Deeply covered paths make for a natural walk to and from each space, each being succinctly disconnected from the center but at the same time connected around a court. It’s so natural you’ll find yourself in a another part of the home without remembering the exterior walk to get there.

But as much as the plan is interesting it’s the texture, light and shadow that define it. Most of the home is clad in untreated natural redwood. Battens and strips in a rhythmically aligned pattern that seem random but actually bring unity to the exterior. It’s the visual glue that brings the working pieces of the home together and, with time, will be what makes it begin to disappear from the eye.

We so often choose to no longer use wood in the desert, but mostly because our intense sun makes a mess of it. We are creatures of organization, and the naturalness and reality of carbon, time and sun is offensive to many an H.O.A. board member. But in accepting the inevitable, and the need over time to commit to its replacement, we can introduce a design element that’s been overlooked. Like the delicate char on historic Japanese wood structures, the “desert patina” that will overtake this natural material can be embraced as part of the protection of the material and the experience of living.

“It is crazy to use wood in the desert. Why? Because in one season, the summer sun will begin to eat it! But who doesn’t relate to the old barn, the wood ruin? There is beautiful honesty in relinquishing architecture to the uncompromising reality of nature,” Jones says.

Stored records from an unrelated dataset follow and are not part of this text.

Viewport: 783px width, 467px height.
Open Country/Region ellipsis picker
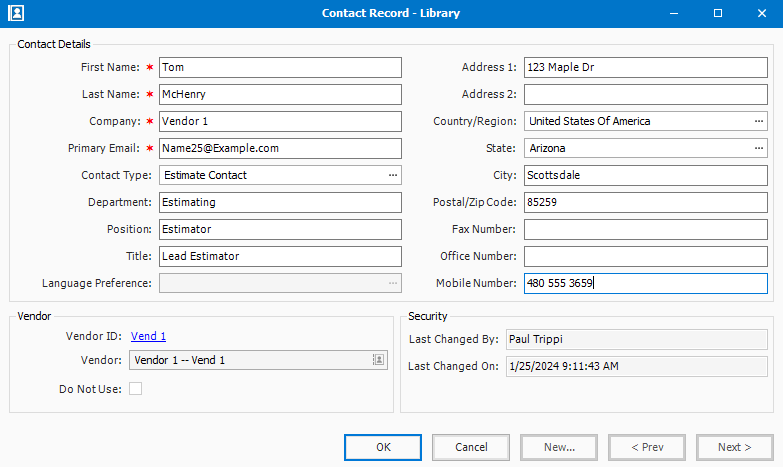click(x=759, y=121)
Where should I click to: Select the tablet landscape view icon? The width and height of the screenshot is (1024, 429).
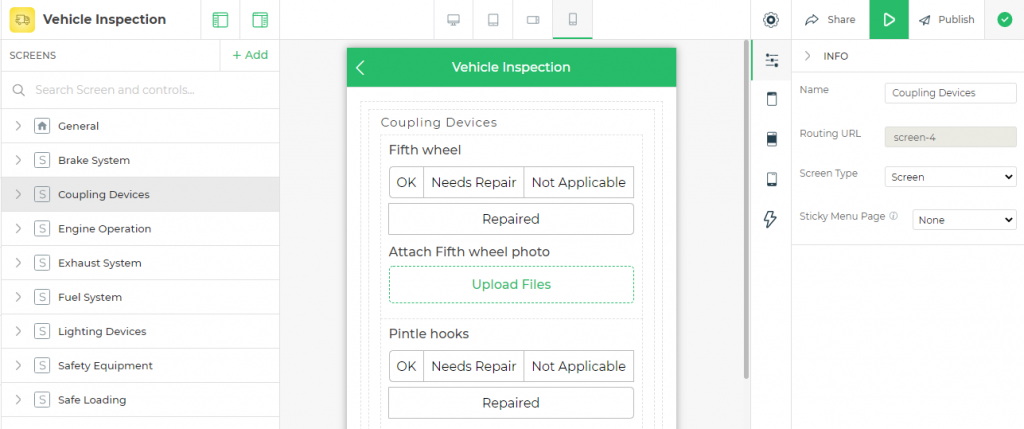click(x=533, y=20)
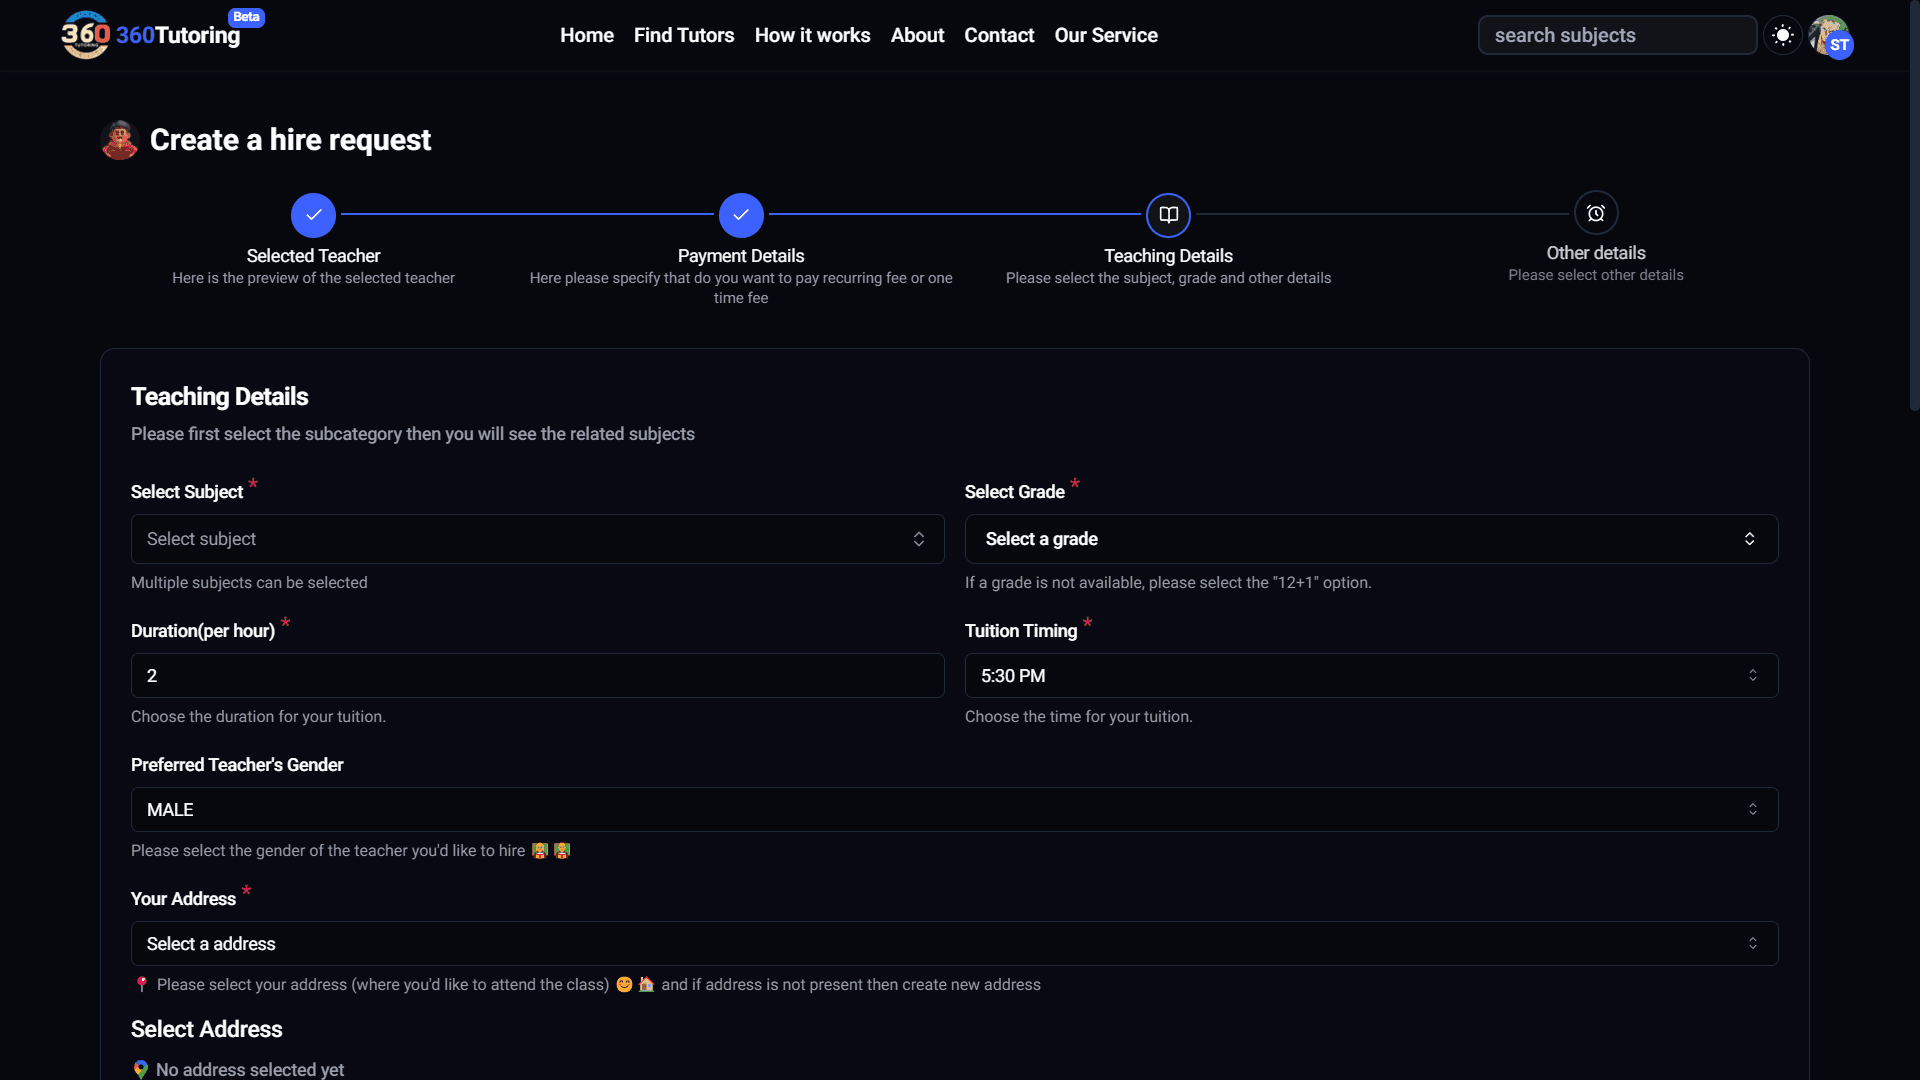
Task: Open the How it works nav item
Action: click(x=812, y=35)
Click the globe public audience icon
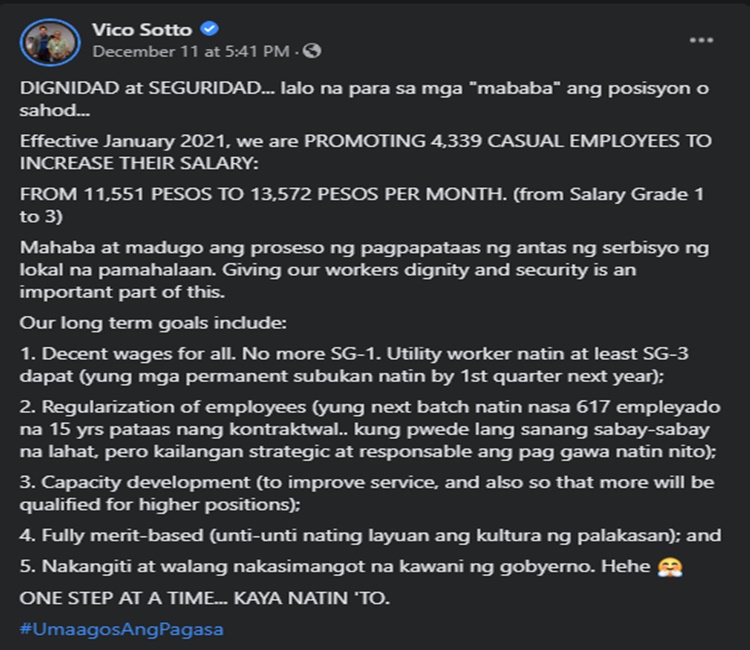 312,51
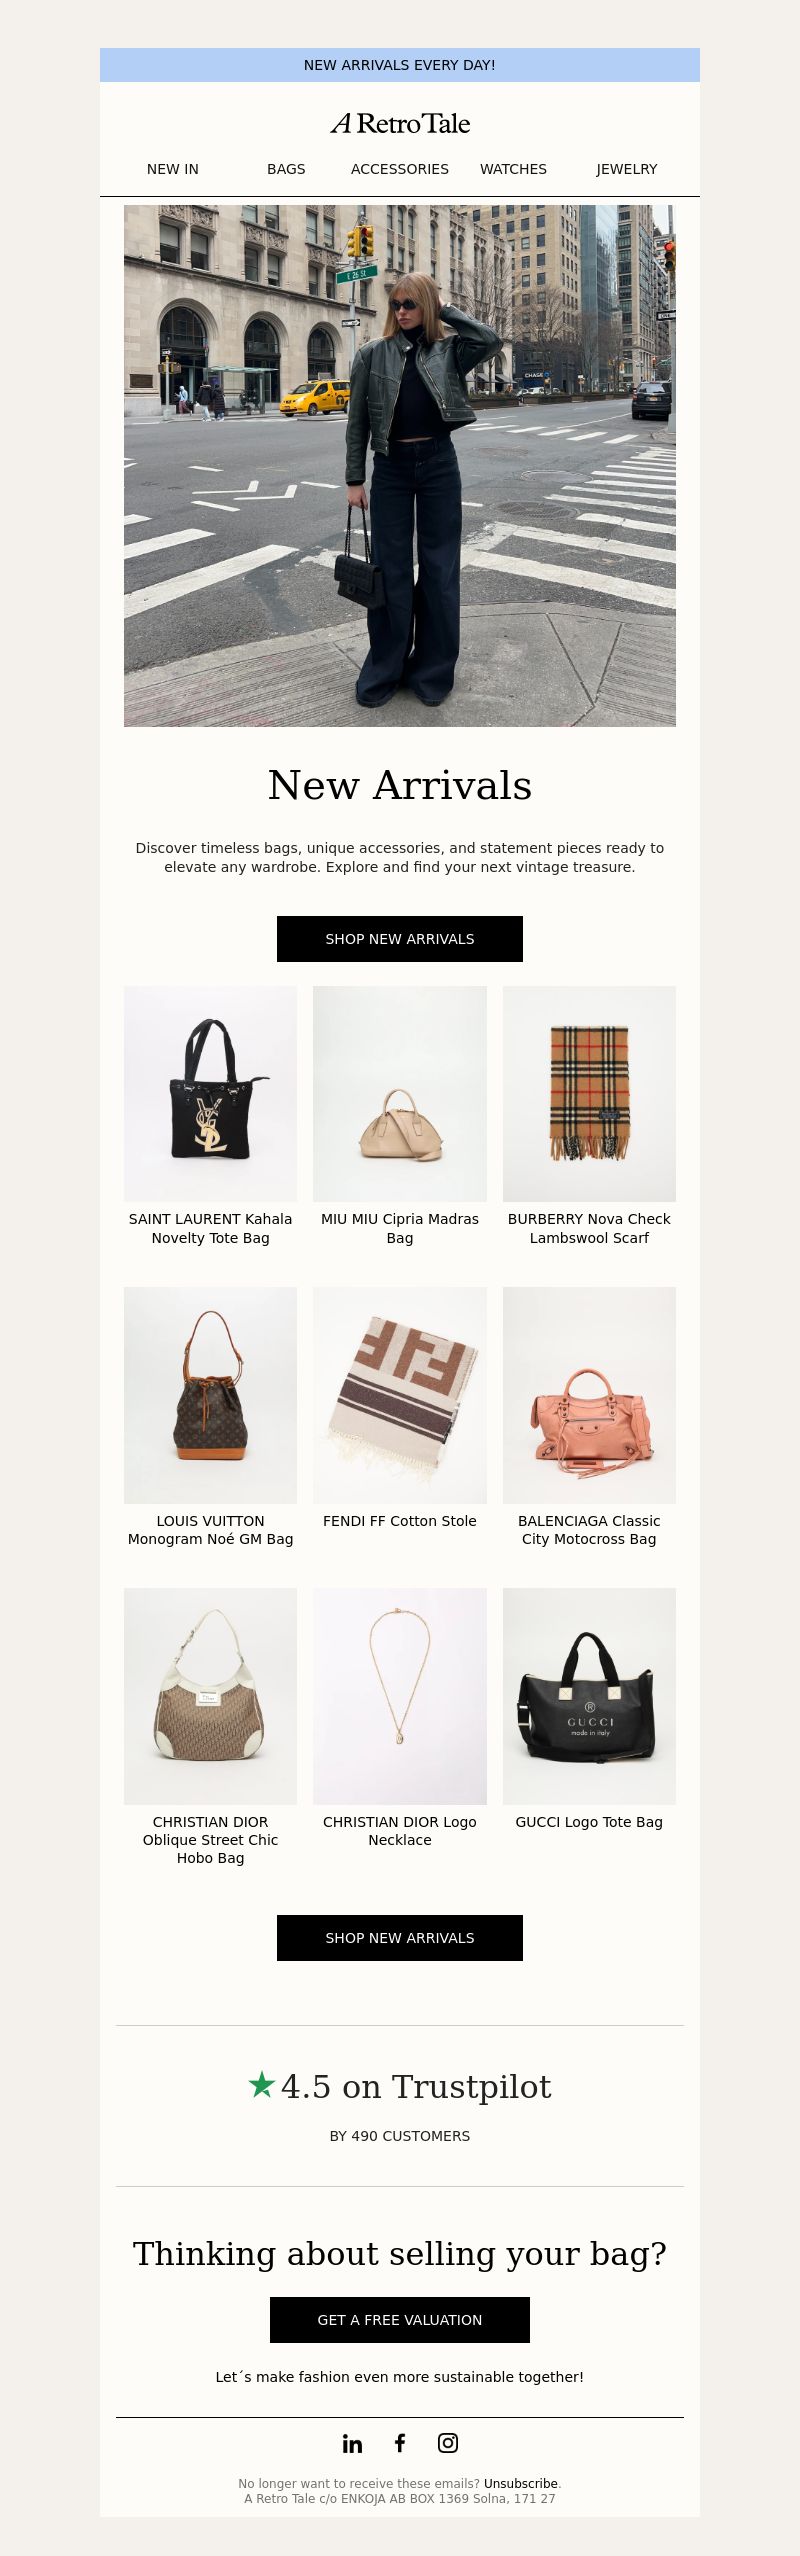Select the ACCESSORIES menu link

point(400,169)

If the intentions are sincere the architecture will get better. The owner clearly looks forward to the dignity of wrinkles and gray hair, and also, gray, wrinkled wood! Like the most collectable of antiques, even classic cars, the search for perfection in an unblemished surface is being discarded for the naturalness of age and the value of patina. The “soul” of the objects use.

Over time, the owner expects that the home will age, that the wood may warp and check. And many decades from now (who knows really?), the wood may need renewal. But isn’t that what makes this the ultimate “respite, retreat, safe haven, home”? A place where the home and it’s occupants can simply be themselves.